This year, year 2002 was a very active and a very successful one for Devon. We had a very strong finish to 2002, fourth quarter production came in better than expected. And we beat consensus estimates for both earnings and cash flows and we beat them by wide margins, as you'll learn later. For the full year, we set all time records for total production, total revenues, and most importantly, production per share. Now, we replaced 278% of our production at a finding and development cost of $7.18 per barrel. We also upgraded our asset base with the Mitchell acquisition and the disposition of more than a billion dollars of noncore properties.
As we told at the beginning of the street, we reduced long-term debt by $1.3 billion during the last nine months of the year, and ended up the year with almost $300 million in cash on hand. We had funded our entire exploration and development budget with cash flow from operations. With that capital, we achieved the following: First, we increased production from retained properties by 2.3%. And secondly, we successfully invested over $300 million in longer term growth projects. As we look forward to 2003, we again will fund a robust drilling budget with cash flow from operations. We again plan on delivering organic growth from our high quality property base and will again invest even more in projects designed to fuel our long-term growth strategy.
We also will continue to focus on minimizing our cost structure. If commodity prices continue to favor us, which we think they will, we will generate significant excess cash flows that we will target for further debt reduction during 2003. All in all, we're very pleased with where we have Devon positioned, with acquisitions of Mitchell and Anderson, a year ago, a year and a quarter ago, we had substantially exposed our shareholders and our company to the robust gas markets that we're enjoying now and that we think we will continue to enjoy in the future. At this point, I'll turn the call over to Vince White. Vince?
- VP Communications & Investment Relations
Thanks, Larry. Before we get started, I just wanted to remind you that today's transmission, the press release is 13 pages, if you received an incomplete copy or did not get a copy, you can download that from our website, that address is www.devonenergy.com. We've got a lot of ground to cover today.
I've organized my comments into three main topics. First I'm going to cover the financial results and the drivers behind them. Then I'm going to provide some color for the year-end reserves reconciliation and costs incurred and talk about finding costs. And finally, I'll end my remarks with a fourth quarter operating highlight update.

########

PROBLEM TO WORK ON:
According to the Devon conference call remarks, which all-time records did the company set for the full year?

########

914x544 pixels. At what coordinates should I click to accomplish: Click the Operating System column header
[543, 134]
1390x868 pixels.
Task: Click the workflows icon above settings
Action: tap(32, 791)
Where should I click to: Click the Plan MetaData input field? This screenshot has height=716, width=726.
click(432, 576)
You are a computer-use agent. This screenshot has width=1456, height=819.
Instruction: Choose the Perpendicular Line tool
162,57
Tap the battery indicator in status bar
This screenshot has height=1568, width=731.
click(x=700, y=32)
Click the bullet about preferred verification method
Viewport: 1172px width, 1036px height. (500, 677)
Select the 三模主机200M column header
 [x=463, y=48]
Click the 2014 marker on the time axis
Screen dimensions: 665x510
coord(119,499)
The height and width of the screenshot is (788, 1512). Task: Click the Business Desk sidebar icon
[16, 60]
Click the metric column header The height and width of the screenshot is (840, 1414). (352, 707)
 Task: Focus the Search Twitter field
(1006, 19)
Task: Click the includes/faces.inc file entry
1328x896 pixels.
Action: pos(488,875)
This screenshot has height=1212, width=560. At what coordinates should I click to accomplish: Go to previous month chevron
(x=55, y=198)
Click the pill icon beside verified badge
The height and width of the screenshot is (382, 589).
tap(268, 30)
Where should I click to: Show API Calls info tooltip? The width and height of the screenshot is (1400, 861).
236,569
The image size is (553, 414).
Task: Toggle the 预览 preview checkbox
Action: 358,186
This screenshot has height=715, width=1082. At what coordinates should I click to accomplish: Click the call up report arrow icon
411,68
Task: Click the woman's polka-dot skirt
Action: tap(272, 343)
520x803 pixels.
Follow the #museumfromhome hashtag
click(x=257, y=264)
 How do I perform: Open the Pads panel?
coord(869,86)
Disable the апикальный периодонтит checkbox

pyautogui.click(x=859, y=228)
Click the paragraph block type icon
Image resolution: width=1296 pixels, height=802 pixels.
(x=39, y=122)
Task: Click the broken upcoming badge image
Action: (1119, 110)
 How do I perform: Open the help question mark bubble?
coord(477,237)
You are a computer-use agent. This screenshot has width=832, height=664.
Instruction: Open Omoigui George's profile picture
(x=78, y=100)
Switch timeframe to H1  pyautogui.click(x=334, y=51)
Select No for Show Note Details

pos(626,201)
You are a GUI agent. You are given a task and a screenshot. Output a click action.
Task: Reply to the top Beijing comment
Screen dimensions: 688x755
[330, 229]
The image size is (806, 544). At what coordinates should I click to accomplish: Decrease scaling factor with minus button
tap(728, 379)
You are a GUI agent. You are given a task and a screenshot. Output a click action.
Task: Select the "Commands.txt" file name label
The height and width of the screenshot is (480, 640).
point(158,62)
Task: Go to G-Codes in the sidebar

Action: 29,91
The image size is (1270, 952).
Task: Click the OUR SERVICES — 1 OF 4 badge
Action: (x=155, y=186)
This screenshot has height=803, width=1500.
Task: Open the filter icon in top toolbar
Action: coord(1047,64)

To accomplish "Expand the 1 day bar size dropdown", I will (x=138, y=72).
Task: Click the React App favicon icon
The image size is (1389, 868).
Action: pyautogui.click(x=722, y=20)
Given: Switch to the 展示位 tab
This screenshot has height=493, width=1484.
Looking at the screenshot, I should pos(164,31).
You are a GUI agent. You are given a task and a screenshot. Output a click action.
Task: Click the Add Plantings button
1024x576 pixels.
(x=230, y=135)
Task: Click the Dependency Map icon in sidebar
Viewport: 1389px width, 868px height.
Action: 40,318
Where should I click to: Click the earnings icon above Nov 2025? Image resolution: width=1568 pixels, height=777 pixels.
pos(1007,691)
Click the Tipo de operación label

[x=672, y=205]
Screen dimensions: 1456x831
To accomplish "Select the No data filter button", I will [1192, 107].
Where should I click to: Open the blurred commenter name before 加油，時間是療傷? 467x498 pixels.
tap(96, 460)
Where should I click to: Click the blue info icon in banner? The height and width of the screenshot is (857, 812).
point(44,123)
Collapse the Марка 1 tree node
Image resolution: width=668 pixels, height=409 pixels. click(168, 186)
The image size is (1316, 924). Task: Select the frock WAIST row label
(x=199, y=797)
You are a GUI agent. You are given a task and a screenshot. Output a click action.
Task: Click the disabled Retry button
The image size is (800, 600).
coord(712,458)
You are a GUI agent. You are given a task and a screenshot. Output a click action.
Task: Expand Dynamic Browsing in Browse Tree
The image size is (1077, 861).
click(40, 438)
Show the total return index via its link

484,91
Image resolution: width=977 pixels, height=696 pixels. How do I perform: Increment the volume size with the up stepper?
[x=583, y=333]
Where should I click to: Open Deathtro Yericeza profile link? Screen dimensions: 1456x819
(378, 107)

########

FULL ANSWER:
Total production, total revenues, and production per share.